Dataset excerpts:
——

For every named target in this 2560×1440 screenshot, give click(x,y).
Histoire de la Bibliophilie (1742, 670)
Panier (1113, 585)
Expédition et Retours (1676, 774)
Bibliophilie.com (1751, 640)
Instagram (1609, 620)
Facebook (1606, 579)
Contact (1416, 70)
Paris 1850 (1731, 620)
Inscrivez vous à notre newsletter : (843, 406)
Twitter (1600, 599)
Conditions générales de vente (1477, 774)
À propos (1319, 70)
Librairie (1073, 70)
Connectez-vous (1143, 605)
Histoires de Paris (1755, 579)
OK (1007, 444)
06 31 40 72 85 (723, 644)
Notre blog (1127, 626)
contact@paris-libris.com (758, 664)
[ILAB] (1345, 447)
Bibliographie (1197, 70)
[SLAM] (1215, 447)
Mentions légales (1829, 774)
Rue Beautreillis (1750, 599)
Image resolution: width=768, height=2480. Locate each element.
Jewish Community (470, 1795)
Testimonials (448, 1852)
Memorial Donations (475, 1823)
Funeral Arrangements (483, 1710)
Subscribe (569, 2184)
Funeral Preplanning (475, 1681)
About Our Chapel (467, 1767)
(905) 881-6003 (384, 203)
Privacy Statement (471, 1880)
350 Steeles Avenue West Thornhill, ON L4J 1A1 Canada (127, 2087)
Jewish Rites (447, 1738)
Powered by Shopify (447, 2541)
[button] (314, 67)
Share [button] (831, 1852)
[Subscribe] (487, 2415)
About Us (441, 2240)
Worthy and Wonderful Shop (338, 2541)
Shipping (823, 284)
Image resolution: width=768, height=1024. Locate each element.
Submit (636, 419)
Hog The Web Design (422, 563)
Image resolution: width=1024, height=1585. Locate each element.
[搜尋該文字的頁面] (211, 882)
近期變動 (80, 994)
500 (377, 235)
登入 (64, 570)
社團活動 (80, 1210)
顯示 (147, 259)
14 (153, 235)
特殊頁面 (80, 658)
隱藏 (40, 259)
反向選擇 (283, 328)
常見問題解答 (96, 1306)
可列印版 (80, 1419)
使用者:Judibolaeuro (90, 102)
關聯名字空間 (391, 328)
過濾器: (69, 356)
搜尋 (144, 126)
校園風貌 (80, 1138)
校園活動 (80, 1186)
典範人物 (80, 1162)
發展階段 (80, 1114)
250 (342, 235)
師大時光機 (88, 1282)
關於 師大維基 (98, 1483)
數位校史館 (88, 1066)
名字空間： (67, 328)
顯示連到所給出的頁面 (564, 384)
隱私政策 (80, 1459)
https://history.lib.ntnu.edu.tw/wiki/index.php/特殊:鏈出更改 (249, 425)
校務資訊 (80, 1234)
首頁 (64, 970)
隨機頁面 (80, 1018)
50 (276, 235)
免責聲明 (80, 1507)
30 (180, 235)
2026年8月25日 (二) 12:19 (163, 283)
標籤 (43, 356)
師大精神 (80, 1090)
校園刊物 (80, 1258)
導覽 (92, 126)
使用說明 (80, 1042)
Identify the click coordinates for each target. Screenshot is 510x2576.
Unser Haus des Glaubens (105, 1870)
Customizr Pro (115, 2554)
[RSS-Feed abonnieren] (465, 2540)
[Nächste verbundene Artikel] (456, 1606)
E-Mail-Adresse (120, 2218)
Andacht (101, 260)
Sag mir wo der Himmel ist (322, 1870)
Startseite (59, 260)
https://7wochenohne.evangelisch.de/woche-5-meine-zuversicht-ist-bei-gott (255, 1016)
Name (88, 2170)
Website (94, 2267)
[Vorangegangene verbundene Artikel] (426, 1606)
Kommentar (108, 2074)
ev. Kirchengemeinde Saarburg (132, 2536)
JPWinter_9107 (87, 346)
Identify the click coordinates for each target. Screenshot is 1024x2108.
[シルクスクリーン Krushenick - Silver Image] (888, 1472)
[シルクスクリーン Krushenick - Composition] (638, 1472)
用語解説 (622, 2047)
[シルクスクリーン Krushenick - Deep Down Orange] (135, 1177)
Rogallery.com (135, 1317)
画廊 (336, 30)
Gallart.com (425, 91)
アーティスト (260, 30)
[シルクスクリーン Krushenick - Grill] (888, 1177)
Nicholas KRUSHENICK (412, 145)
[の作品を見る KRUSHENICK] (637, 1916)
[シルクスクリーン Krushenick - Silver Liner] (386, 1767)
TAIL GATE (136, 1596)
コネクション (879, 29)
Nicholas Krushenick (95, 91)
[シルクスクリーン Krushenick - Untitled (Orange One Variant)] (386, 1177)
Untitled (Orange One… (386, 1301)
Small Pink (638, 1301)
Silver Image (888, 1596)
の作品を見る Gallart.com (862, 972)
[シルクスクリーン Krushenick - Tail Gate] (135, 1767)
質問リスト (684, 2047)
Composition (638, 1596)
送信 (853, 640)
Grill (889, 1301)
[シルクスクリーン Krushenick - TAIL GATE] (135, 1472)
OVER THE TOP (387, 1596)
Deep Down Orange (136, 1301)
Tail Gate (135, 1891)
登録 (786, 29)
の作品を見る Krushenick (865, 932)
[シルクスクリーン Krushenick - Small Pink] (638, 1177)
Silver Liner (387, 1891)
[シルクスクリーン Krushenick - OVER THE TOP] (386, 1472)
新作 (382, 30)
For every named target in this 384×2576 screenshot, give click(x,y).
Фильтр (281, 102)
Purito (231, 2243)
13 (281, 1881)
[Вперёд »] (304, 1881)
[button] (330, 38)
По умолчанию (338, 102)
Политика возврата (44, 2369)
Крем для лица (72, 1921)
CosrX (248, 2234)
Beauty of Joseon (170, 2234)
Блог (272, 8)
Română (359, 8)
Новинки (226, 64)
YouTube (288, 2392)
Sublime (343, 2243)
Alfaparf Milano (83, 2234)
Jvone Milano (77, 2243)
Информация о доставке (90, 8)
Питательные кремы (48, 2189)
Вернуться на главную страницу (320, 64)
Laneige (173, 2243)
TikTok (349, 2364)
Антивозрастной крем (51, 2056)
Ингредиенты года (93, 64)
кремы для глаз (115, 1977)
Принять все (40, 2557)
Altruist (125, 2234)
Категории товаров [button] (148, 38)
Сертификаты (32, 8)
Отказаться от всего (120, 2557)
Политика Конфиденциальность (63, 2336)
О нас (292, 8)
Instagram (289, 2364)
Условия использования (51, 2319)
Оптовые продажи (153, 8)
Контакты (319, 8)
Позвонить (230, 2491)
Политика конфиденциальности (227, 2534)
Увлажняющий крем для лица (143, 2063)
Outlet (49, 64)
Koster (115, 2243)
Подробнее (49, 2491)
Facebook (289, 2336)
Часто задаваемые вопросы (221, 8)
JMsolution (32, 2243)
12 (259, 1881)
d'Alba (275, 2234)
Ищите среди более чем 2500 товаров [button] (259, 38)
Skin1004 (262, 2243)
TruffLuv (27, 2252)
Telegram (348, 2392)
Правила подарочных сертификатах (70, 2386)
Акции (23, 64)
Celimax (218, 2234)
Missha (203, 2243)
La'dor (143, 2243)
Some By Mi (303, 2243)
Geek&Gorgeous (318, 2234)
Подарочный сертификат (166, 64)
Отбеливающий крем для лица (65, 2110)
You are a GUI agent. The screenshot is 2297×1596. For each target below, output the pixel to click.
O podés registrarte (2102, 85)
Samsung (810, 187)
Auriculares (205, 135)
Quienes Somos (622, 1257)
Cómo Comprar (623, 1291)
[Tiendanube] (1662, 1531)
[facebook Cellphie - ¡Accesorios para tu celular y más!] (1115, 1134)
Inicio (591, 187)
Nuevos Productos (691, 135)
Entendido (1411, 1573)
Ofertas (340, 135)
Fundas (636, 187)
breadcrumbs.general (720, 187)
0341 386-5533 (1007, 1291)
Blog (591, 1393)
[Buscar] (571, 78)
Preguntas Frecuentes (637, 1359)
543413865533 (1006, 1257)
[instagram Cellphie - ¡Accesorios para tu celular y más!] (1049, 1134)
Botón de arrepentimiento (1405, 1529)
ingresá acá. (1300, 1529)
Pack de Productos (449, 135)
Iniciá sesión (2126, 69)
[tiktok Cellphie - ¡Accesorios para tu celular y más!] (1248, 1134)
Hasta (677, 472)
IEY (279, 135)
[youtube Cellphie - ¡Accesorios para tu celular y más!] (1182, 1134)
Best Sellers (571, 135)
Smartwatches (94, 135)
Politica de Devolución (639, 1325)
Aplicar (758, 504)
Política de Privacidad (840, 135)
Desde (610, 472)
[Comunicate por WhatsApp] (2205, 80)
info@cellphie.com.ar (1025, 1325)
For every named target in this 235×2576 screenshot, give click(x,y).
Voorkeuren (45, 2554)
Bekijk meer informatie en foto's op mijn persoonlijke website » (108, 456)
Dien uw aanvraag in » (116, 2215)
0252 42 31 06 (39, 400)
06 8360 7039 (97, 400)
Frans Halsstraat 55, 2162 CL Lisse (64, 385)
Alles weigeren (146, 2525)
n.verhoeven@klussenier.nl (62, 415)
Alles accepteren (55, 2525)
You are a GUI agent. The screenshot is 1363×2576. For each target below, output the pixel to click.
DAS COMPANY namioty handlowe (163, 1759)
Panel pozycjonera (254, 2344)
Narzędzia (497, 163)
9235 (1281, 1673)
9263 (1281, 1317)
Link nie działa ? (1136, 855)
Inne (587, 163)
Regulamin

——

• **EXERCISE INSTRUCTIONS**:
Your task is to repeat the records exactly. Begin at their first line and stop after the line containing "Paris 1850 (1731, 620)".

• **ANSWER TO THIS EXERCISE**:
For every named target in this 2560×1440 screenshot, give click(x,y).
Histoire de la Bibliophilie (1742, 670)
Panier (1113, 585)
Expédition et Retours (1676, 774)
Bibliophilie.com (1751, 640)
Instagram (1609, 620)
Facebook (1606, 579)
Contact (1416, 70)
Paris 1850 (1731, 620)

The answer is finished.